Kate Nordstrum is the curator of St. Paul Chamber Orchestra’s Liquid Music Series, which just kicked off its fifth season. Liquid Music brings artists to venues around the Twin Cities to present new works, often in experimental formats and with new collaborations. This season’s roster of artists includes Colin Stetson, Roomful of Teeth with Nick Zammuto, David Lang, and Sarah Kirkland Snider. I asked Kate 5 questions about this unique series and the curation process.
How do you start planning the artists and projects for a new season?
For most of our concerts, we’re looking to help artists realize a project that’s new or they’ve had in mind for a while and they need various kinds of support to realize. It’s a combination of existing relationships and new introductions, but I reach out to some people asking for project ideas because I think they probably have something exciting in mind and I’m curious to dig it out of them. Other artists come to me with more fully-formed project concepts or pitches.
It’s important for me, when I look at a season as a whole, to feel like there’s an interesting arc or trajectory and that we’re showing enough electronic work, or there’s enough work by women composers featured. The spread is important, and sometimes it’s important for me to go after artists who might be less up front with pitching projects, but I think have a lot to share and that our audiences should hear from.
A good example of that is last year. I reached out to Natalie Joachim, the flute player from eighth blackbird. I’ve been really taken with her playing and heard about a few side projects she’s done and I knew that she had some new ideas for work. Now Liquid Music is investing in a new project over the course of the year, in what we’re calling a “virtual residence.” The audience is able to get some insight into the early end of a project via blog posts and other media and see how something builds, and how all of it goes into what we see on the page 2 years later. This season we’ll start building with Natalie and next season it will come to fruition.
As a presenter, there’s a certain amount of risk involved in presenting totally new programs, especially with artists exploring new ways of working. How do your audiences react to that risk?
I think it’s very understood and it brings a real energy to the performances. We try to do our best with the blog, social media, etc. to communicate the building of these projects, and that the artist is taking risks to premiere the work here, and not for the piece to be battle-tested and perfect. There’s so little knowledge going in, even if the musician is someone you might know like [Minneapolis band] Poliça or Tunde Adebimpe from TV on the Radio. There’s a real electricity in the room and that’s one of the reasons the series has really taken off. I love eavesdropping on the audience members because I might hear them asking their neighbor, “do you know anything about this performance?” It’s not about presenting a prestige “repertoire” concert – we want to be a different kind of resource to audiences and our artists.

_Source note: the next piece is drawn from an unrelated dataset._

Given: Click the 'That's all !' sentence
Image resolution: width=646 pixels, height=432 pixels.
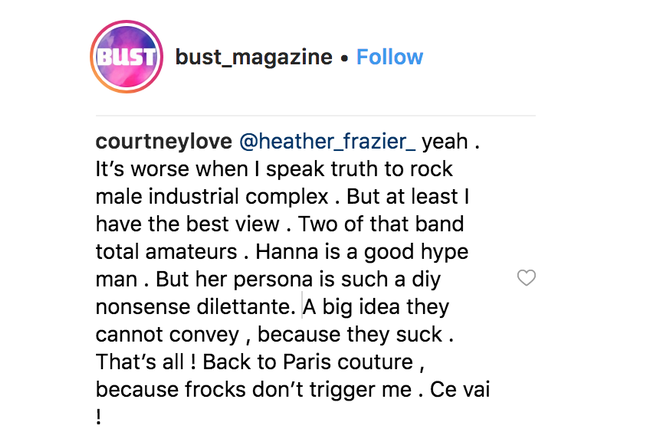Looking at the screenshot, I should click(146, 362).
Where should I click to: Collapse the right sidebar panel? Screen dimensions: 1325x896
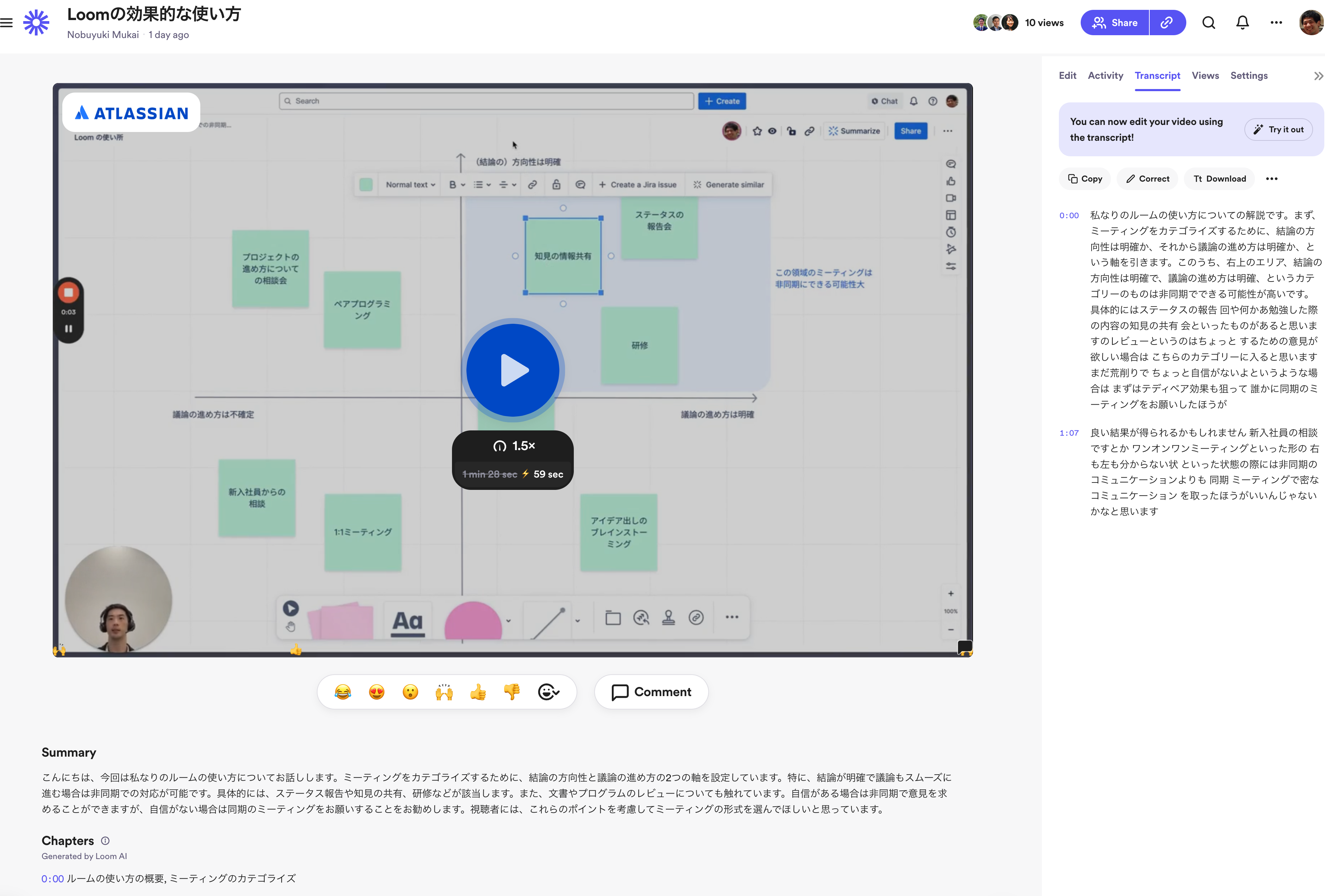1318,76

Liquid Music has a monthly podcast as well. How does this outlet work with the series’ concert presentation?
We wanted the podcast to be an extension of what we’re doing already with the concerts. The artist talks a little bit with host Steve Seel about their own music and refers us to a piece of music, album, or something they think the audience should know about. The audience is able to take the next step: they get a referral and keep exploring beyond just the concert experience or even that artist’s music. Liquid Music is all about opening our eyes to all sorts of different things happening in new music today, and we want the curiosity to extend beyond the performances. Also, all of our concerts are in Minneapolis and St. Paul and we want to spread the good word to people who aren’t here.
How does Liquid Music fit into St. Paul Chamber Orchestra’s season?
Liquid Music gives SPCO an opportunity to not just develop a curious audience, but to work with a composer on a different platform. They might commission a work by someone working today, and Liquid Music can work with the composer in a different season to show another side of the composer’s work, like how they collaborate with a chamber ensemble, dance company, or artist in another medium. For example, Timo Andres and Caroline Shaw were first seen on the Liquid Music stage, and then were later commissioned to write pieces for the SPCO. This coming season, the orchestra and Liquid Music are both participating in a Nordic music festival called Where Words End, and there will be some overlap with the Bedroom Community concert. That’s our first time programming together under a conceptual umbrella, but I see more opportunity for that going forward in both programming and education.
And how about into the cultural fabric of the Twin Cities?
The Twin Cities is an amazing cultural place. People here want to be stretched and they want to learn – audiences here crave this stuff! There’s all sorts of long-running small and large institutions that have cultivated this attitude, but also funding organizations to help the arts. For example, there’s the Walker Arts Center, the American Composers’ Forum, the two main orchestras, a great dance company, and many more. Liquid Music does concerts in both Minneapolis and St. Paul and moves around according to the project needs, so we engage with a lot of other organizations and venues in the Twin Cities.
I also want to work with musicians that have never been in the Twin Cities before. For example, some of the artists associated with Bedroom Community have been here, but not vocalist Miriam Wallantin, who’s kind of the face of that particular concert this season! Of course, there were a lot of projects that came my way that would absolutely be worthy of our stage this season, including from previous collaborators, but I wanted to make sure we represented a variety of practices and new voices for the Twin Cities.